Auburn (3-1). We knew this one, didn't we? Auburn's incredible offensive success last year led to unreasonable projections this year (fourth overall), and while they are still competent, they have shown some significant defensive cracks. The Tigers still rank 57th in Def. S&P+, partially because projections are still playing a role in the ratings, but they rank 114th in raw Def. Passing Downs S&P, which is the sign of a young, spastic defense. The Tigers led lowly Florida Atlantic 10-6 at halftime last week before finally pulling away.
USC (3-1). Sure, they're 3-1 (with a road loss at a Top 25 Arizona State team), but they have rarely looked truly strong, and they have shown little hope of living up to their preseason projection of 18th. They currently rank 40th in F/+ and 60th in raw Def. S&P (77th on Standard Downs).
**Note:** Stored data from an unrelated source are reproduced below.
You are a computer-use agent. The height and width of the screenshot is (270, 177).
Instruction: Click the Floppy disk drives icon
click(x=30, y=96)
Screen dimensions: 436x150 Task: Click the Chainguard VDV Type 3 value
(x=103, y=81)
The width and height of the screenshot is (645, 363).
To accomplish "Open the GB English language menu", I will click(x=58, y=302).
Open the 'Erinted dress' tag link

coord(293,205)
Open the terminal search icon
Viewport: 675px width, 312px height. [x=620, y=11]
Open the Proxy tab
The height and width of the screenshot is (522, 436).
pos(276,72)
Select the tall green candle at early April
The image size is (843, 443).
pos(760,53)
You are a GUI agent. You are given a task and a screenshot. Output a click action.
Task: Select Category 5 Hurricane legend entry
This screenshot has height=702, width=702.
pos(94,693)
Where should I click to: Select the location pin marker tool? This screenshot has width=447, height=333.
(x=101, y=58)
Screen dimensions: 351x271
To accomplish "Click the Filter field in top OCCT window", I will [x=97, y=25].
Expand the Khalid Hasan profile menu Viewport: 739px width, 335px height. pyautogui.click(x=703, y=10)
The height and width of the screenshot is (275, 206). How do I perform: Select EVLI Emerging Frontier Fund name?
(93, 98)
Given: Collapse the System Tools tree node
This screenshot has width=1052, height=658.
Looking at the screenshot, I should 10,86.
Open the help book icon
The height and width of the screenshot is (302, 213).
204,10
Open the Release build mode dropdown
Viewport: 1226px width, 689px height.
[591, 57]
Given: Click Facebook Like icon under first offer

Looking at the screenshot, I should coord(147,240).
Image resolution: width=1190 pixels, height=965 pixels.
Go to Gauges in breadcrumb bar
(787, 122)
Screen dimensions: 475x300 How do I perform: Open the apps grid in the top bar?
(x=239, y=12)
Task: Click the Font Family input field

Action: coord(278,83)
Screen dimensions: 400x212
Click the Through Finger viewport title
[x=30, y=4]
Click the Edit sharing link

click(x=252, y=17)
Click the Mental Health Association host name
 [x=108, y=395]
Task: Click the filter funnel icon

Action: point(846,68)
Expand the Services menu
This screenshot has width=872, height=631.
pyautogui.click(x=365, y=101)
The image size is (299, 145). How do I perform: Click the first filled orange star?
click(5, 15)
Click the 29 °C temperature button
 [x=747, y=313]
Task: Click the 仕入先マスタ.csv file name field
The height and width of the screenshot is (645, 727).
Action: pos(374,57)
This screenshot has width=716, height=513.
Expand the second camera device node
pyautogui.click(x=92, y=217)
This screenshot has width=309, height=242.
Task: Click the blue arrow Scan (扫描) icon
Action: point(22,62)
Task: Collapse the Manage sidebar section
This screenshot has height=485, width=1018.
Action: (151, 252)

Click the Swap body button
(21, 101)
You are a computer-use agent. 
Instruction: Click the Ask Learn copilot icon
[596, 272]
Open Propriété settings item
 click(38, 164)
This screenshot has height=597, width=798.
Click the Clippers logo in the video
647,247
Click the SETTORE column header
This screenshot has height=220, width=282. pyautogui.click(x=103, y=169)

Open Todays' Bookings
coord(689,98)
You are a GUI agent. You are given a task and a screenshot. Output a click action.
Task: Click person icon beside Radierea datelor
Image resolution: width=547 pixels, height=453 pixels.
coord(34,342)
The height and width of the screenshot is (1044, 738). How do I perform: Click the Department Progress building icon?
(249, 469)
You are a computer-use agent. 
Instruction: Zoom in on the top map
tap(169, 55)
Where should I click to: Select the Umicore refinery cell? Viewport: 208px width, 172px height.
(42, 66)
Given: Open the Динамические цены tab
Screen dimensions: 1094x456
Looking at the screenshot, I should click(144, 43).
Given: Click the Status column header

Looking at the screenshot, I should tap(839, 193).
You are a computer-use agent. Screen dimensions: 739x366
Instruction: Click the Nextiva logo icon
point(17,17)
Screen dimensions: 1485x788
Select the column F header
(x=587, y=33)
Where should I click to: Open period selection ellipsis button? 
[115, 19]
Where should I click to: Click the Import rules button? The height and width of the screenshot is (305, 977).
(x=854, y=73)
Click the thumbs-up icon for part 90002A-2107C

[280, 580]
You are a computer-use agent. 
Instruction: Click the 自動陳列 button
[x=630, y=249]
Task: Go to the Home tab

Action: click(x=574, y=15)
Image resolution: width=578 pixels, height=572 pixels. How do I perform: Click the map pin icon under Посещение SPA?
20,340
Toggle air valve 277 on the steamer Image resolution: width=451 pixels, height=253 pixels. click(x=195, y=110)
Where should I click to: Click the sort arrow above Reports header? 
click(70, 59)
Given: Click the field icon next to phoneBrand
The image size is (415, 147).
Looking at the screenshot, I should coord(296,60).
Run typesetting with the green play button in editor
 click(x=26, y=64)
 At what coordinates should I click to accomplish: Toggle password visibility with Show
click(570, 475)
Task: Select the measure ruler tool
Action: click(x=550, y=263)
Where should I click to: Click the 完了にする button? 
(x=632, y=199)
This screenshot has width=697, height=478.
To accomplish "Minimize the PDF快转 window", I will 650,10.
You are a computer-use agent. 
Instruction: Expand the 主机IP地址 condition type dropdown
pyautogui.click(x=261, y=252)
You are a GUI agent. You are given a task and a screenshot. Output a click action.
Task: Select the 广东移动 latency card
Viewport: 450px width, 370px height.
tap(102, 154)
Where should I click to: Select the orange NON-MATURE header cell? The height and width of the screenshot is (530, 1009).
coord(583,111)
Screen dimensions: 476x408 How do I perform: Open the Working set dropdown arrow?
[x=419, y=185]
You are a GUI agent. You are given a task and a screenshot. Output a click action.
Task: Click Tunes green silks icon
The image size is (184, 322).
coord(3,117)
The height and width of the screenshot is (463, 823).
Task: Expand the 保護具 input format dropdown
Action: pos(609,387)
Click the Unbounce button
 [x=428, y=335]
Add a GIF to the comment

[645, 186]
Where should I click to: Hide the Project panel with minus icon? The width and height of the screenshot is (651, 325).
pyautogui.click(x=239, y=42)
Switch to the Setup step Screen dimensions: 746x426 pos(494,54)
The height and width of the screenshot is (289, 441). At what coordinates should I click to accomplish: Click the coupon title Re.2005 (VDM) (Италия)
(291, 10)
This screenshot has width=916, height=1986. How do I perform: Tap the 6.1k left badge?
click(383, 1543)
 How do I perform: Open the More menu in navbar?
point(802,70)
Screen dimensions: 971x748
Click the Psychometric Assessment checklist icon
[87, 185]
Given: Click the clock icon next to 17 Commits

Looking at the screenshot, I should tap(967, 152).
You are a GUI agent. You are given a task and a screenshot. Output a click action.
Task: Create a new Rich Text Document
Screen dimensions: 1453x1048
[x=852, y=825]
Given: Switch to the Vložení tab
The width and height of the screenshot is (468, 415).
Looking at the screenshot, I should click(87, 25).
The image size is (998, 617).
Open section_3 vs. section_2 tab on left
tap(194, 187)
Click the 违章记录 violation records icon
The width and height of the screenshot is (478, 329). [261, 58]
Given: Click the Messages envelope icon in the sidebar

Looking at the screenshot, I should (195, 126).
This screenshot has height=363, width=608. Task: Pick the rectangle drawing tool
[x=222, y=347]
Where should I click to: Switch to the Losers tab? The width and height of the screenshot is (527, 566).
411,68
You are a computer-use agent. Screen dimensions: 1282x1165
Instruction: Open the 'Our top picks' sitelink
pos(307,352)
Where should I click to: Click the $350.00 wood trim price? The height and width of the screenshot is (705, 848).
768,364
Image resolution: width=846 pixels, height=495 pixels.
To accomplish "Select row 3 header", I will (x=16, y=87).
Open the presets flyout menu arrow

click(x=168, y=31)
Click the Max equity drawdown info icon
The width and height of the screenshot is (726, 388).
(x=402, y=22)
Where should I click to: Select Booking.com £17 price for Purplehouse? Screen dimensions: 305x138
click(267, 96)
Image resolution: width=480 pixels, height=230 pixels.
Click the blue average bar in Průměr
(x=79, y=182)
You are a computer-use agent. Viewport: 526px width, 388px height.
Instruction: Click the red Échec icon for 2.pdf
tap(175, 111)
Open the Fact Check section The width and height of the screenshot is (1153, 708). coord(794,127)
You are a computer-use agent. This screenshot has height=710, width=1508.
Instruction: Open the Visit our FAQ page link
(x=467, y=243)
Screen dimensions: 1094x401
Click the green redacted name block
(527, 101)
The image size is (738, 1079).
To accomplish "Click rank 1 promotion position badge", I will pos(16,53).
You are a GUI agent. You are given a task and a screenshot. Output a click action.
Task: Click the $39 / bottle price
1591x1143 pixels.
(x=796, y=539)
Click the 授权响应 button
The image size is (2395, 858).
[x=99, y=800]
They still have some fun offensive weapons in quarterback Matt Barkley and receiver Robert Woods, who is on pace for over 120 receptions in just 12 games, but the whole just doesn't add up to the sum of the parts here, and with upcoming scholarship limitations, the sum of the parts soon won't be as strong as it once was either.
We continue to phase in real data and phase out projections, leading once again to a volatile set of F/+ rankings. Lots of non-BCS programs (who have played solid against major conference opponents) rose by a solid margin, and lots of major conference teams (who have played quite poorly) fell. Expect that to regulate in the future, when teams move to their conference slates, but for now we live in a world where Ohio ranks 42nd, right between No. 40 USC, No. 41 Nebraska and No. 43 Miami.
Temple. The Owls looked simply incredible during their 35-7 road win over Maryland. Thus far, Steve Addazio's Owls have dominated two helpless opponents (they beat Akron, 41-3, and Villanova, 42-7), nearly beat No. 18 Penn State and whipped Maryland so badly that they fell from 33rd to 60th. That's a stronger Top 25 resume than quite a few BCS teams have compiled so far.
Houston (23 spots, from 71st to 48th). The Cougars will probably fall after last night's dreadful defensive performance against UTEP, but they got the win and moved to 5-0 in El Paso. Case Keenum is having himself quite the "Remember me?" season; he has now thrown for 2,005 yards in five games, a total that would have ranked him ahead of over 40 starting quarterbacks last year.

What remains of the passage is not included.